→ REQUIREMENT
Return each line of the listing that has the word "computer" in it.

→ EXTRACTED MATERIAL
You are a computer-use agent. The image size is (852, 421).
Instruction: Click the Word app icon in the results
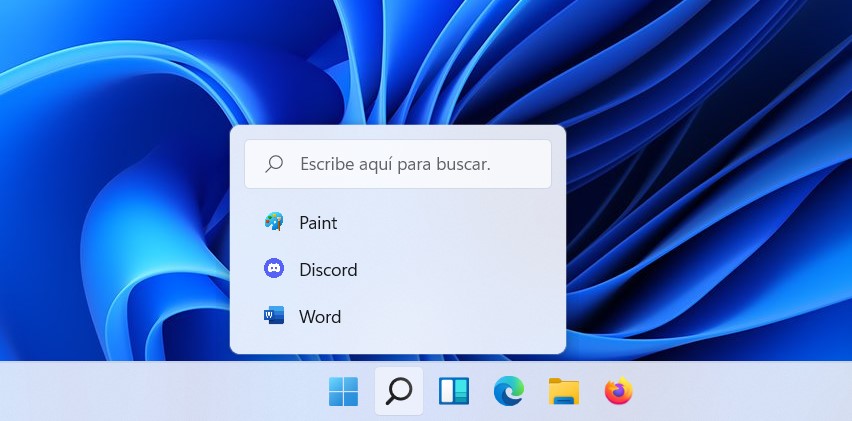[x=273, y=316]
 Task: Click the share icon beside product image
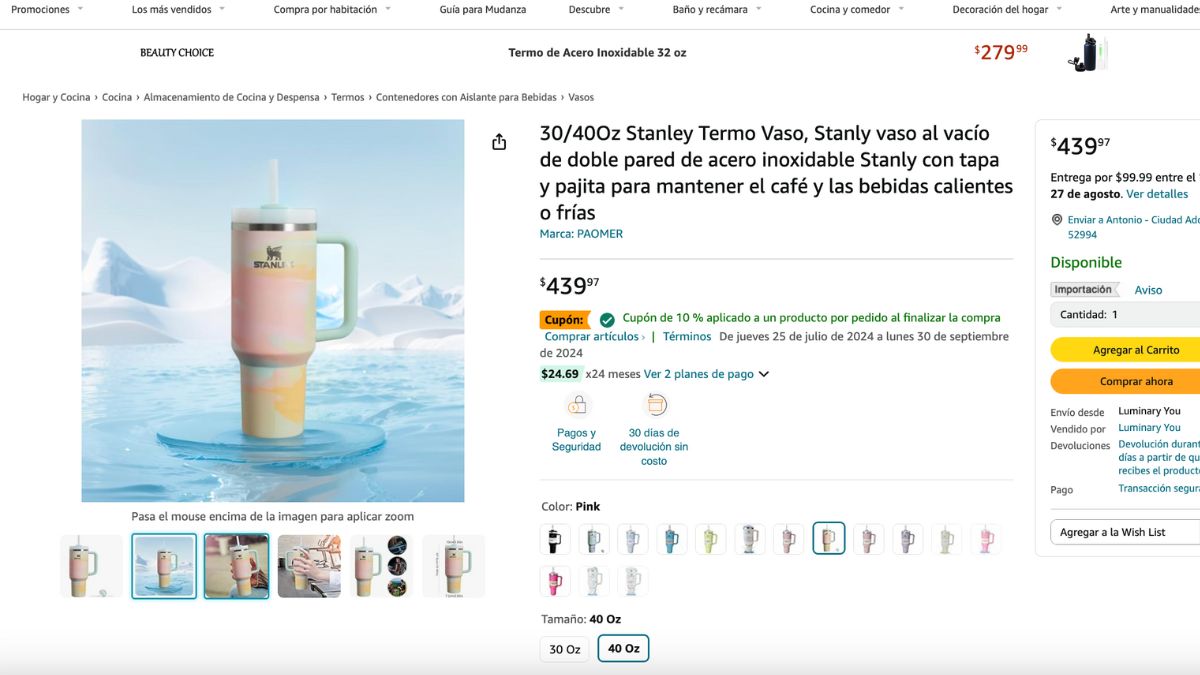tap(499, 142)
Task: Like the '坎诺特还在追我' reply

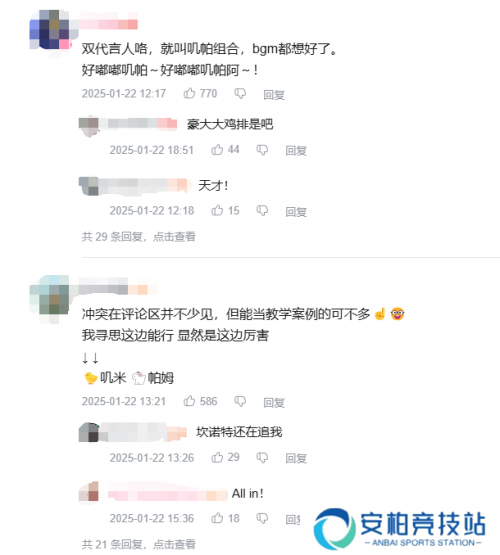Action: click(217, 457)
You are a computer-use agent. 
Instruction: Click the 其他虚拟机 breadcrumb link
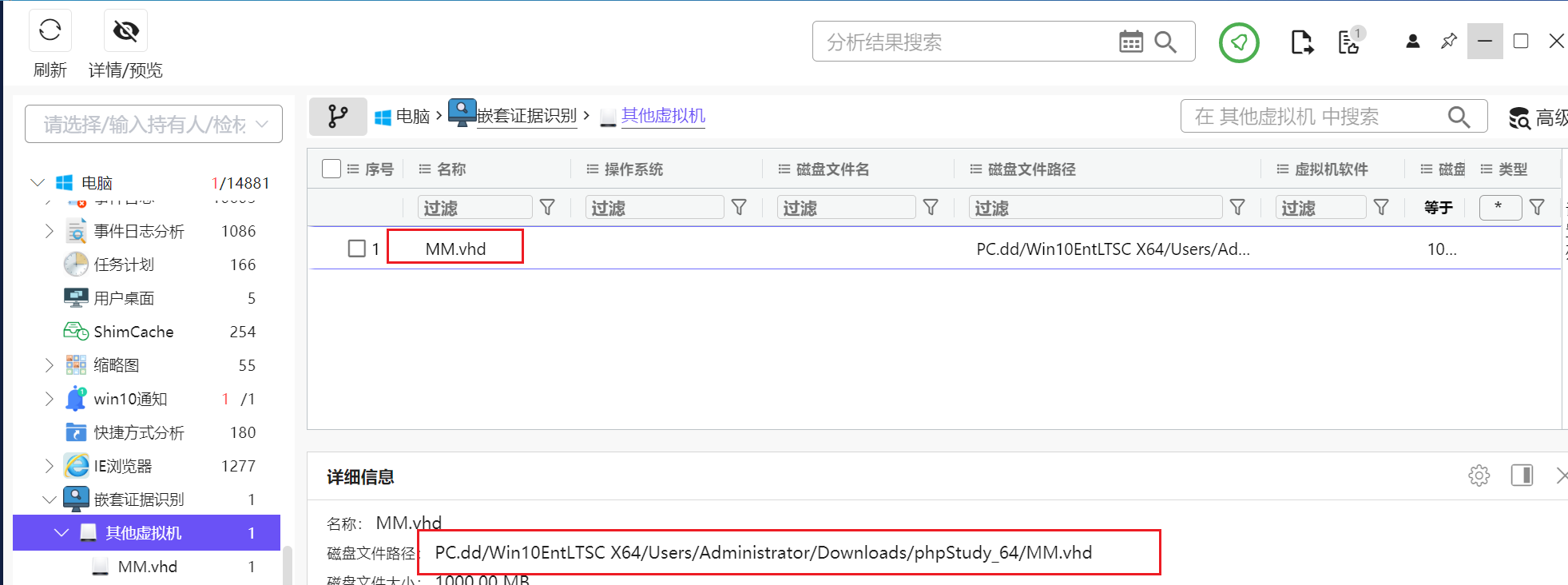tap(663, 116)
--
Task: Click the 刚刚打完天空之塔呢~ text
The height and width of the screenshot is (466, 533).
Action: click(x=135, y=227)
...
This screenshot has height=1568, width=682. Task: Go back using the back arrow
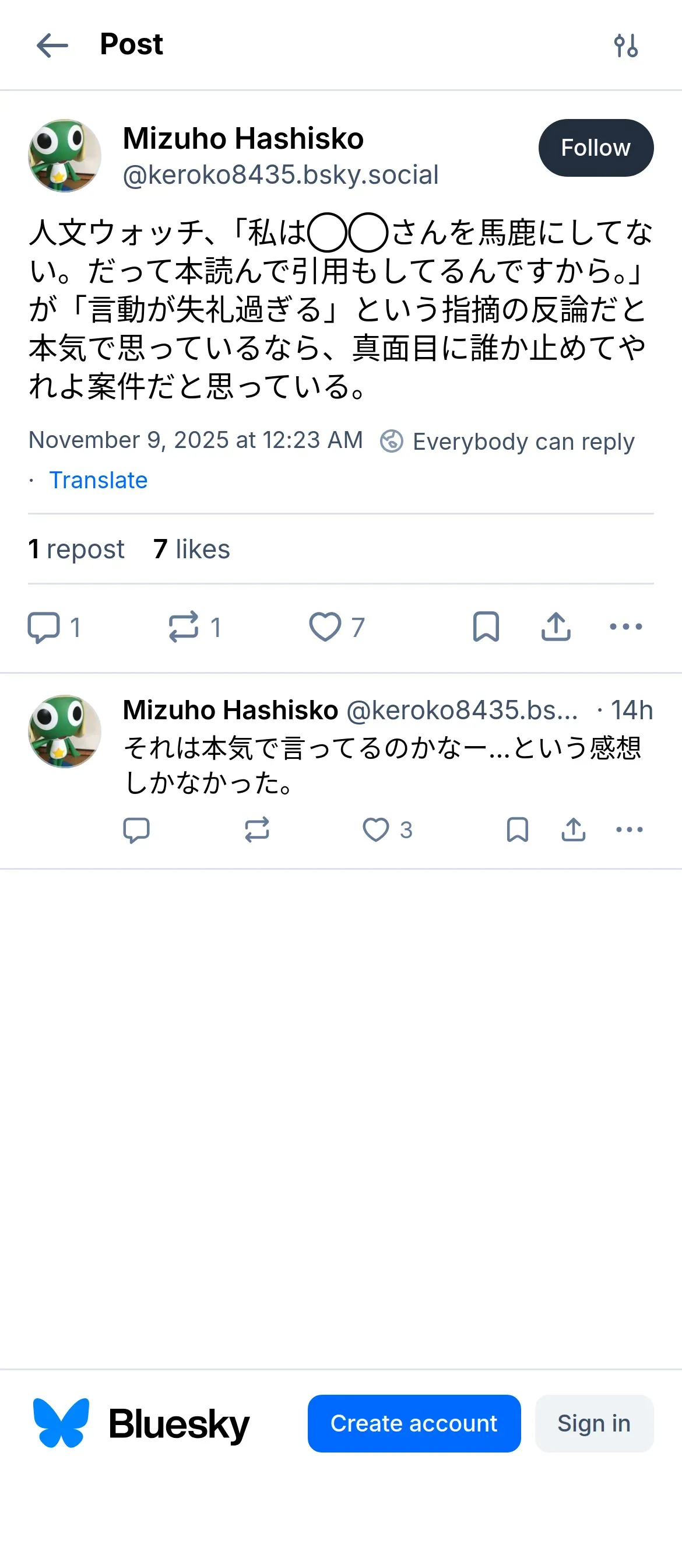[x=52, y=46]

→ EXERCISE RESPONSE
You are a computer-use agent. The image size is (852, 421).
You are a computer-use agent. 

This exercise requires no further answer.